→ **Source passage**:
** Start **

GSEB Class 9 Maths Solutions Chapter 10 Circles Exercise 10.3

Get the most accurate GSEB Solutions for Class 9 Mathematics Chapter 10 Circles here. Updated for the 2026-27 academic session, these solutions are based on the latest GSEB textbooks for Class 9 Mathematics. Our expert-created answers for Class 9 Mathematics are available for free download in PDF format.

Detailed Chapter 10 Circles GSEB Solutions for Class 9 Mathematics

For Class 9 students, solving GSEB textbook questions is the most effective way to build a strong conceptual foundation. Our Class 9 Mathematics solutions follow a detailed, step-by-step approach to ensure you understand the logic behind every answer. Practicing these Chapter 10 Circles solutions will improve your exam performance.

Class 9 Mathematics Chapter 10 Circles GSEB Solutions PDF

Gujarat Board Textbook Solutions Class 9 Maths Chapter 10 Circles Ex 10.3

 

Question 1. Draw different pairs of circles. How many points does each pair have in common? What is the maximum number of common points?
Answer: We can draw pairs of circles in these ways:
(i) With no points in common (they don't touch).

** End **

→ **The request**: Please pick up the circles exercise solution after its last line and continue it. The data after this point is separate material.

→ **Dataset records**:
** Start **

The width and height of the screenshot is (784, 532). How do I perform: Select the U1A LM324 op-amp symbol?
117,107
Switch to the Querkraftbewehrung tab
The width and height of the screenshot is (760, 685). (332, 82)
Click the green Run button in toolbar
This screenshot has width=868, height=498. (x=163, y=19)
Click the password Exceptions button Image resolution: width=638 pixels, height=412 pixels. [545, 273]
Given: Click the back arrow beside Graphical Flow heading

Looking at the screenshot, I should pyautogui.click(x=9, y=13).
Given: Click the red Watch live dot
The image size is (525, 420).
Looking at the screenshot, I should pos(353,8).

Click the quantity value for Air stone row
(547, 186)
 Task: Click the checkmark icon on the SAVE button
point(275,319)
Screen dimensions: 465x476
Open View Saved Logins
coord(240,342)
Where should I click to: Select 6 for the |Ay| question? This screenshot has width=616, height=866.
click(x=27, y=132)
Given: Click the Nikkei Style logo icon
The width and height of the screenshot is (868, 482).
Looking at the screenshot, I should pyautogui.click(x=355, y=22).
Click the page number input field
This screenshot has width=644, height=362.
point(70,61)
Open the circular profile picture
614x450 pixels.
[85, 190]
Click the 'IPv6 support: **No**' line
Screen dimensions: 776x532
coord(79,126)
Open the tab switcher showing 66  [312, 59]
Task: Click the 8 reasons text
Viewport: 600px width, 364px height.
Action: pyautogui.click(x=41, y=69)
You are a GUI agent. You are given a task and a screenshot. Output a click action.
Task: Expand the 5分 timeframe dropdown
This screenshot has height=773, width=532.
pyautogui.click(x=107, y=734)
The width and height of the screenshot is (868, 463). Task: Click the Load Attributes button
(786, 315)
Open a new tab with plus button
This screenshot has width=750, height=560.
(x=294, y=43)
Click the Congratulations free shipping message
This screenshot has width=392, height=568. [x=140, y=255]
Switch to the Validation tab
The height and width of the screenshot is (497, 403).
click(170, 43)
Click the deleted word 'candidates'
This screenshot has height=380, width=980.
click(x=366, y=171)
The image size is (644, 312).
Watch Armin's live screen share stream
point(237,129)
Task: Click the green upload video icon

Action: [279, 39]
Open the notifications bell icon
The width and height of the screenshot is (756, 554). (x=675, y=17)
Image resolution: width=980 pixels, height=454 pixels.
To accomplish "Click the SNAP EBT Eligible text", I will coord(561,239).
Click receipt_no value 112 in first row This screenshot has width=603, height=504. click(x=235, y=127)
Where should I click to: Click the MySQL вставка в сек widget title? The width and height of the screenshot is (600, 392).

** End **

→ **The reply**:
U No point common
(ii) With one point in common (they touch at a single spot).
U One point common
(iii) With two points in common (they cross each other at two places).
U A B Two points common
The highest number of shared points a pair of circles can have is two.
In simple words: When drawing two circles, they can either not touch, touch at one point, or cross at two points. The most points they can share is two.

Exam Tip: Remember that two circles can intersect at most at two points; more than two common points would mean they are the same circle.

 

Question 2. Suppose you are given a circle. Give the construction to find its centre.
Answer: To find the centre of a given circle, follow these steps:
(i) Choose any three points, \(P\), \(Q\), and \(R\), on the circle's edge.
(ii) Connect point \(P\) to \(Q\), and point \(Q\) to \(R\) with lines.
(iii) Create perpendicular bisectors for both line segment \(PQ\) and line segment \(QR\). These bisectors will meet at a point, let's call it \(O\). This point \(O\) is the circle's exact centre.
O P Q R
In simple words: To find a circle's middle point, pick three spots on its edge, then draw lines connecting them to make two chords. The point where the middle-cutting lines (perpendicular bisectors) of these chords cross is the circle's center.

Exam Tip: The perpendicular bisector of any chord of a circle always passes through the center of the circle. This property is crucial for locating the center.

 

Question 3. If two circles intersect at two points, prove that their centres lie on the perpendicular bisector of the common chord.
Answer:Given: Two circles with centres \(O\) and \(P\) intersecting at \(A\) and \(B\).
Prove: \(OP\) is the perpendicular bisector of \(AB\).
Construction: Join \(OA\), \(OB\), \(PA\) and \(PB\). Let \(OP\) intersect \(AB\) at \(M\).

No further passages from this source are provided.